◆ **Problem details**
For each line in the data below, write an exact copy.

◆ **Materials provided**

· · ·

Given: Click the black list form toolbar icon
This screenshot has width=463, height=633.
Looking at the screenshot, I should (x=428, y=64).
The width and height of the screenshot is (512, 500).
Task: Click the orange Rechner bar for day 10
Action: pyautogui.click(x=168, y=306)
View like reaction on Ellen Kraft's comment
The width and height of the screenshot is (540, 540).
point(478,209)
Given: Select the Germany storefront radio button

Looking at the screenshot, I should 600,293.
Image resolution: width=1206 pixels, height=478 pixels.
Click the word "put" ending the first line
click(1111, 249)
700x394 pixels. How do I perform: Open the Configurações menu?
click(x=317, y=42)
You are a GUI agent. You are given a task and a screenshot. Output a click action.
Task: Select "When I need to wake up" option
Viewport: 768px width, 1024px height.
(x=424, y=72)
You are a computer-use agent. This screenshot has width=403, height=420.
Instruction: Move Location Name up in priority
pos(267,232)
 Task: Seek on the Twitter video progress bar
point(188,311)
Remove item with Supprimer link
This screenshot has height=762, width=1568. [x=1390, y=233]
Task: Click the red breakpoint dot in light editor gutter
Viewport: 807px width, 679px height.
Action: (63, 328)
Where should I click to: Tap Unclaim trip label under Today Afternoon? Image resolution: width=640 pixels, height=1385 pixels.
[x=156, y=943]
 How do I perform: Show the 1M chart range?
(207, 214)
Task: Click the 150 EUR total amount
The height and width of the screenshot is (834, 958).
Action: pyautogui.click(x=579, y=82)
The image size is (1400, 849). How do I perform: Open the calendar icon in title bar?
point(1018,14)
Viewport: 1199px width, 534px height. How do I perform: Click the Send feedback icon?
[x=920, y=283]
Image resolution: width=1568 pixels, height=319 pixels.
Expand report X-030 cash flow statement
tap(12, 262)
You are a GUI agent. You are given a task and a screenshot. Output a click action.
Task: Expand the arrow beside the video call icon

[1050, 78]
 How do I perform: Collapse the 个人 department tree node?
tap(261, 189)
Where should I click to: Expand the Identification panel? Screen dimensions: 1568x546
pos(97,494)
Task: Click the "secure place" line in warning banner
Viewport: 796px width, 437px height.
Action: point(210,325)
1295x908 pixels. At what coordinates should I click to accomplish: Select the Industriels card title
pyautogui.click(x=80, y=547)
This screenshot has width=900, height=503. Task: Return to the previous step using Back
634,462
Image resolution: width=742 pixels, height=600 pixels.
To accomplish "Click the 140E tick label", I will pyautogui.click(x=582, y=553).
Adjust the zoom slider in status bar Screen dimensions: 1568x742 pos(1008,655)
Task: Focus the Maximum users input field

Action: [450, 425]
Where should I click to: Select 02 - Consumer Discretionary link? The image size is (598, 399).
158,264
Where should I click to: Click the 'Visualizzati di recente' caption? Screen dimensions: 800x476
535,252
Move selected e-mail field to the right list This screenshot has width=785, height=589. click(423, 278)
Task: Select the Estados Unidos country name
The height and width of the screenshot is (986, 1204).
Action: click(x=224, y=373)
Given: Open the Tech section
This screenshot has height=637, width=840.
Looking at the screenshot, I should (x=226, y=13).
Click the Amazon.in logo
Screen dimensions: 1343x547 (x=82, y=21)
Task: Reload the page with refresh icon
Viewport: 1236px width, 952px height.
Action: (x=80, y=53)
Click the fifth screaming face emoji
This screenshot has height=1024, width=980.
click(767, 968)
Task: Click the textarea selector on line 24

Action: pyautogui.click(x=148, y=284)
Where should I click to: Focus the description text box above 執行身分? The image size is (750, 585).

· · ·

◆ **Answer section**
Given: Click the black list form toolbar icon
This screenshot has width=463, height=633.
Looking at the screenshot, I should (x=428, y=64).
The width and height of the screenshot is (512, 500).
Task: Click the orange Rechner bar for day 10
Action: pyautogui.click(x=168, y=306)
View like reaction on Ellen Kraft's comment
The width and height of the screenshot is (540, 540).
point(478,209)
Given: Select the Germany storefront radio button

Looking at the screenshot, I should 600,293.
Image resolution: width=1206 pixels, height=478 pixels.
Click the word "put" ending the first line
click(1111, 249)
700x394 pixels. How do I perform: Open the Configurações menu?
click(x=317, y=42)
You are a GUI agent. You are given a task and a screenshot. Output a click action.
Task: Select "When I need to wake up" option
Viewport: 768px width, 1024px height.
(x=424, y=72)
You are a computer-use agent. This screenshot has width=403, height=420.
Instruction: Move Location Name up in priority
pos(267,232)
 Task: Seek on the Twitter video progress bar
point(188,311)
Remove item with Supprimer link
This screenshot has height=762, width=1568. [x=1390, y=233]
Task: Click the red breakpoint dot in light editor gutter
Viewport: 807px width, 679px height.
Action: (63, 328)
Where should I click to: Tap Unclaim trip label under Today Afternoon? Image resolution: width=640 pixels, height=1385 pixels.
[x=156, y=943]
 How do I perform: Show the 1M chart range?
(207, 214)
Task: Click the 150 EUR total amount
The height and width of the screenshot is (834, 958).
Action: pyautogui.click(x=579, y=82)
The image size is (1400, 849). How do I perform: Open the calendar icon in title bar?
point(1018,14)
Viewport: 1199px width, 534px height. How do I perform: Click the Send feedback icon?
[x=920, y=283]
Image resolution: width=1568 pixels, height=319 pixels.
Expand report X-030 cash flow statement
tap(12, 262)
You are a GUI agent. You are given a task and a screenshot. Output a click action.
Task: Expand the arrow beside the video call icon

[1050, 78]
 How do I perform: Collapse the 个人 department tree node?
tap(261, 189)
Where should I click to: Expand the Identification panel? Screen dimensions: 1568x546
pos(97,494)
Task: Click the "secure place" line in warning banner
Viewport: 796px width, 437px height.
Action: point(210,325)
1295x908 pixels. At what coordinates should I click to accomplish: Select the Industriels card title
pyautogui.click(x=80, y=547)
This screenshot has width=900, height=503. Task: Return to the previous step using Back
634,462
Image resolution: width=742 pixels, height=600 pixels.
To accomplish "Click the 140E tick label", I will pyautogui.click(x=582, y=553).
Adjust the zoom slider in status bar Screen dimensions: 1568x742 pos(1008,655)
Task: Focus the Maximum users input field

Action: [450, 425]
Where should I click to: Select 02 - Consumer Discretionary link? The image size is (598, 399).
158,264
Where should I click to: Click the 'Visualizzati di recente' caption? Screen dimensions: 800x476
535,252
Move selected e-mail field to the right list This screenshot has width=785, height=589. click(423, 278)
Task: Select the Estados Unidos country name
The height and width of the screenshot is (986, 1204).
Action: click(x=224, y=373)
Given: Open the Tech section
This screenshot has height=637, width=840.
Looking at the screenshot, I should (x=226, y=13).
Click the Amazon.in logo
Screen dimensions: 1343x547 (x=82, y=21)
Task: Reload the page with refresh icon
Viewport: 1236px width, 952px height.
Action: (x=80, y=53)
Click the fifth screaming face emoji
This screenshot has height=1024, width=980.
click(767, 968)
Task: Click the textarea selector on line 24

Action: pyautogui.click(x=148, y=284)
Where should I click to: Focus the description text box above 執行身分? The image size is (750, 585).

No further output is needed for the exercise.